RECORD SET
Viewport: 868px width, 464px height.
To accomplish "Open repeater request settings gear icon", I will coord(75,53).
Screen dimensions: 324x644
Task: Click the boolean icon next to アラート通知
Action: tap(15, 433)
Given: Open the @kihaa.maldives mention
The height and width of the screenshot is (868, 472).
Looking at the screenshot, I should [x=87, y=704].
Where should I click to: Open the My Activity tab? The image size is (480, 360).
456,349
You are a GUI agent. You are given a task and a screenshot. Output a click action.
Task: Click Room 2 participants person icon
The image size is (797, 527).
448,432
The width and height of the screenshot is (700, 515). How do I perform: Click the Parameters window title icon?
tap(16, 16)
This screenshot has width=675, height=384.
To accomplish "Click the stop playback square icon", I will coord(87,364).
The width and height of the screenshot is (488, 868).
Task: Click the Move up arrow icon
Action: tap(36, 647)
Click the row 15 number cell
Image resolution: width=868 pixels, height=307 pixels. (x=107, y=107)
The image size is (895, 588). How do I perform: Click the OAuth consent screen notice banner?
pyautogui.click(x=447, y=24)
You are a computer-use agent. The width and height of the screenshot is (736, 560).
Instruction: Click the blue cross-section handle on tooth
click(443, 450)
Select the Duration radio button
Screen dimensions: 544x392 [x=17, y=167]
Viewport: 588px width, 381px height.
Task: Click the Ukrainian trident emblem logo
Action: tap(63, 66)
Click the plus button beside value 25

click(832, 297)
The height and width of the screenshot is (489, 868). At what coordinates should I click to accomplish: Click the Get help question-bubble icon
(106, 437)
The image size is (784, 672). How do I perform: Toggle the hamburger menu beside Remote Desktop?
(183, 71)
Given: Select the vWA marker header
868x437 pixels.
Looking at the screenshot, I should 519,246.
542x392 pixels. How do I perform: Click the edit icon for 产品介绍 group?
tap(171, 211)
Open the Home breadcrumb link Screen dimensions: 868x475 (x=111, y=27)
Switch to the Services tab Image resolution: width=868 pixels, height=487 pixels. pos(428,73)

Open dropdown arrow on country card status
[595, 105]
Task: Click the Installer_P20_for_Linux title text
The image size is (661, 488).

WHAT THE TASK REQUIRES
Everything in the records is to be copied exactly.

RESULT BELOW
Viewport: 868px width, 464px height.
To accomplish "Open repeater request settings gear icon", I will coord(75,53).
Screen dimensions: 324x644
Task: Click the boolean icon next to アラート通知
Action: tap(15, 433)
Given: Open the @kihaa.maldives mention
The height and width of the screenshot is (868, 472).
Looking at the screenshot, I should [x=87, y=704].
Where should I click to: Open the My Activity tab? The image size is (480, 360).
456,349
You are a GUI agent. You are given a task and a screenshot. Output a click action.
Task: Click Room 2 participants person icon
The image size is (797, 527).
448,432
The width and height of the screenshot is (700, 515). How do I perform: Click the Parameters window title icon?
tap(16, 16)
This screenshot has width=675, height=384.
To accomplish "Click the stop playback square icon", I will coord(87,364).
The width and height of the screenshot is (488, 868).
Task: Click the Move up arrow icon
Action: tap(36, 647)
Click the row 15 number cell
Image resolution: width=868 pixels, height=307 pixels. (x=107, y=107)
The image size is (895, 588). How do I perform: Click the OAuth consent screen notice banner?
pyautogui.click(x=447, y=24)
You are a computer-use agent. The width and height of the screenshot is (736, 560).
Instruction: Click the blue cross-section handle on tooth
click(443, 450)
Select the Duration radio button
Screen dimensions: 544x392 [x=17, y=167]
Viewport: 588px width, 381px height.
Task: Click the Ukrainian trident emblem logo
Action: tap(63, 66)
Click the plus button beside value 25

click(832, 297)
The height and width of the screenshot is (489, 868). At what coordinates should I click to accomplish: Click the Get help question-bubble icon
(106, 437)
The image size is (784, 672). How do I perform: Toggle the hamburger menu beside Remote Desktop?
(183, 71)
Given: Select the vWA marker header
868x437 pixels.
Looking at the screenshot, I should 519,246.
542x392 pixels. How do I perform: Click the edit icon for 产品介绍 group?
tap(171, 211)
Open the Home breadcrumb link Screen dimensions: 868x475 (x=111, y=27)
Switch to the Services tab Image resolution: width=868 pixels, height=487 pixels. pos(428,73)

Open dropdown arrow on country card status
[595, 105]
Task: Click the Installer_P20_for_Linux title text
The image size is (661, 488).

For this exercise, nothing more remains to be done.